• Given instruction A: List each item of food that the profile of Tam Dalyell says he offered the photographer.
• Given instruction B: Reproduce the passage of the profile of Tam Dalyell starting at "DEVOLUTION, Lockerbie, Blair, the" and ending at "wants to take.".

• Article:

>> Start

DEVOLUTION, Lockerbie, Blair, the latest breed of MPs … the passing of the years has not diminished the passion of Tam Dalyell, 80 last week, writes Stephen McGinty
THE question as to whether or not Tam Dalyell is a member of the “awkward squad”, a position in which he claims to have been slotted shortly after his election as MP for West Lothian in 1962, depends upon a key element: personal perspective. For example, as a generous and impeccably polite host, he is happy to offer the photographer a prawn sandwich, and when this is courteously refused, a strawberry. And when this also fails to prick the appetite, not one plum but three. But what Tam Dalyell will not give the photographer is a picture, or, at least, pose for a photograph that the photographer actually wants to take.
From the photographer’s perspective, this could be deemed to be “awkward”; however, from Tam’s perspective, it is perfectly sensible: reaching the age of 80 in the week I spoke to him, he does not wish to appear old. For him, a sedentary portrait of an old man in a chair, or even one standing with the aid of a crutch, is the definition of infirmity and a political pose he will not adopt.

>> End

• Given information:
>> Start

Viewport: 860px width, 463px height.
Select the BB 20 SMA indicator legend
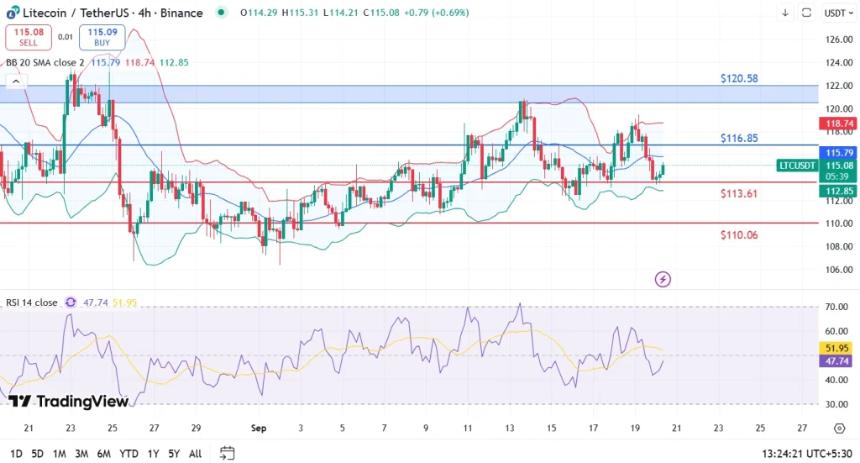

>> End

• Task response A:
- A prawn sandwich
- A strawberry
- Three plums

• Task response B:
DEVOLUTION, Lockerbie, Blair, the latest breed of MPs … the passing of the years has not diminished the passion of Tam Dalyell, 80 last week, writes Stephen McGinty
THE question as to whether or not Tam Dalyell is a member of the “awkward squad”, a position in which he claims to have been slotted shortly after his election as MP for West Lothian in 1962, depends upon a key element: personal perspective. For example, as a generous and impeccably polite host, he is happy to offer the photographer a prawn sandwich, and when this is courteously refused, a strawberry. And when this also fails to prick the appetite, not one plum but three. But what Tam Dalyell will not give the photographer is a picture, or, at least, pose for a photograph that the photographer actually wants to take.